Customers started arriving from nearby towns, as well as from Philadelphia and Washington. (Delivery to Washington is about $80 for the first two pieces of furniture; the firm is looking for a better location for the home store, possibly closer to Baltimore or Washington.)
On Monday, Brenda Brooks of Baltimore, who has shopped at the original C-Mart for years, arrived to pick up a chest and a white lamp table she'd bought. Brooks says she stops by about once a month, often with a digital camera in tow so she can e-mail photos to a friend in Frederick looking for a small black sofa.
"The quality is fabulous, " she said, mentioning a cabinet she had bought a few trips ago from Thomasville's Humphrey Bogart collection. "You never know what you are going to find." And with that, she fell upon a cushy Louis XV-style leather wing chair by Hickory Chair marked down from $3,477 to $1,391 and added it to her bill. "I should not have come," she said in one breath but then mentioned that she had spotted two Bernhardt trucks in the parking lot so she may return next week.
These days C-Mart employs 100 workers at the two stores and e-mails a weekly list of specials to 11,000 customers who have signed up for them. The stores' handwritten ad, penned by Silberg, runs every Thursday in the Baltimore Sun. (A recent example: "5 trailers of mattress, sofas, recliners from a place where stuff is 'unclaimed' -- until now.")
"We don't check spelling or grammar and my spelling is bad," says Silberg.
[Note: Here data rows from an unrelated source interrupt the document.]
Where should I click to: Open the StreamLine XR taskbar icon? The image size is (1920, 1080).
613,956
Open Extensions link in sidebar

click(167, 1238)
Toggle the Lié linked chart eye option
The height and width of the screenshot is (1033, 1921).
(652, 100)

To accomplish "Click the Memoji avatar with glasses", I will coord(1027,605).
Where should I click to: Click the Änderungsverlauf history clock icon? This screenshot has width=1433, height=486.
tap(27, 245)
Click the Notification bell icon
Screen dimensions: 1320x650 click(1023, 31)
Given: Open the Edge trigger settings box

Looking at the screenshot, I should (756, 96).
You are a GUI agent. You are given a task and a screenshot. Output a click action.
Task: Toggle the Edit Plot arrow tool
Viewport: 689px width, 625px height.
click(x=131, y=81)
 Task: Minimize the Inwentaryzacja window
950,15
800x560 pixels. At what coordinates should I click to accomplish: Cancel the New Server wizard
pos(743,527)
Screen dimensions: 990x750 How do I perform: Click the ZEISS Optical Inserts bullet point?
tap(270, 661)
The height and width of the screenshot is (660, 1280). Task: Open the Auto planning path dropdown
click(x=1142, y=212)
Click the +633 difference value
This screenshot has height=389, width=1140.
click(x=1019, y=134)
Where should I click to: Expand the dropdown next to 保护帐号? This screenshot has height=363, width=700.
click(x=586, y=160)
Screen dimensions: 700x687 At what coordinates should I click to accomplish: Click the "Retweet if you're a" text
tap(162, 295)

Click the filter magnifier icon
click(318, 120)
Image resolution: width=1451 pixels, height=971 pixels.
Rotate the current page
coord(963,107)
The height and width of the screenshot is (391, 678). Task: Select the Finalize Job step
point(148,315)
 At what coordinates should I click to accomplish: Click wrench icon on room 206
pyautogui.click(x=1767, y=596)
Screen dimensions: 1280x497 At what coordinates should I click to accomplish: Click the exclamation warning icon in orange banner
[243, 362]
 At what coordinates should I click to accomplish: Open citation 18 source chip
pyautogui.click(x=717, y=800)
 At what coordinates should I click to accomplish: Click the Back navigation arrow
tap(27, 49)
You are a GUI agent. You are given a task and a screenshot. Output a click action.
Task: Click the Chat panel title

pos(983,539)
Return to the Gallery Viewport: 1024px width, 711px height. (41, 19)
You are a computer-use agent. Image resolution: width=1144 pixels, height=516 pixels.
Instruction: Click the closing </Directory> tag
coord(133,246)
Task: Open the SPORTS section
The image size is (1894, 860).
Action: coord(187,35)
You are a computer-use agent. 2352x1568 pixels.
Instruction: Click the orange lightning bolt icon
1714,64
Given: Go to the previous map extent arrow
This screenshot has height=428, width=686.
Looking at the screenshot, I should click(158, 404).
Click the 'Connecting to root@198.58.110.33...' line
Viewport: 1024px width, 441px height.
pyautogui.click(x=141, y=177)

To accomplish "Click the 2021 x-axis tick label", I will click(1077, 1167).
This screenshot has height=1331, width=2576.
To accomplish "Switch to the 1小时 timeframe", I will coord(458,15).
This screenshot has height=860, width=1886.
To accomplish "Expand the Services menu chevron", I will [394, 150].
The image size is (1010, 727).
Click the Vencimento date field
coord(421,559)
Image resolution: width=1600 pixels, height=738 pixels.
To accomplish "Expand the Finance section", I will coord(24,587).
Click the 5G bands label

One local school even had a standard homework assignment on Thursday nights to correct misspellings in the C-Mart ad. (Note to Keith: It's bombe chests, not bombee.)
Have local established furniture stores felt undercut by C-Mart's approach? "We are often introducing high-end brands to our customers," says Silberg. "They end up appreciating the quality and then looking for more." Because C-Mart's stock is limited and unpredictable, salespeople often tell customers where to go to see more pieces from a particular manufacturer.
Silberg, who has two young sons, is psyched about the home venture. "Everyone who enters a family business fears they might mess it up. However, it might give my sons a reason to come into it. Without the furniture end, it might have been tough."
On a recent visit to C-Mart Home, we spotted an elegant oval-shaped chartreuse ottoman by well-known Manhattan designer Mariette Himes Gomez for Hickory Chair, marked down from $1,995 to $599. Nearby, stacks of 12-packs of 32-ounce bottles of Gatorade were marked $10.30. And just what are those doing in a home store that sells high-end designer furniture?
Says Silberg: "Just another deal."
C-Mart Home Store, 1000 Joppa Farm Rd., Joppatowne, Md.; Monday, Tuesday, Thursday and Friday from 10 a.m. to 8 p.m., Saturday and Sunday 10 a.m. to 6 p.m. Closed Wednesday for restocking; 410-538-6100, www.cmartdiscount.com.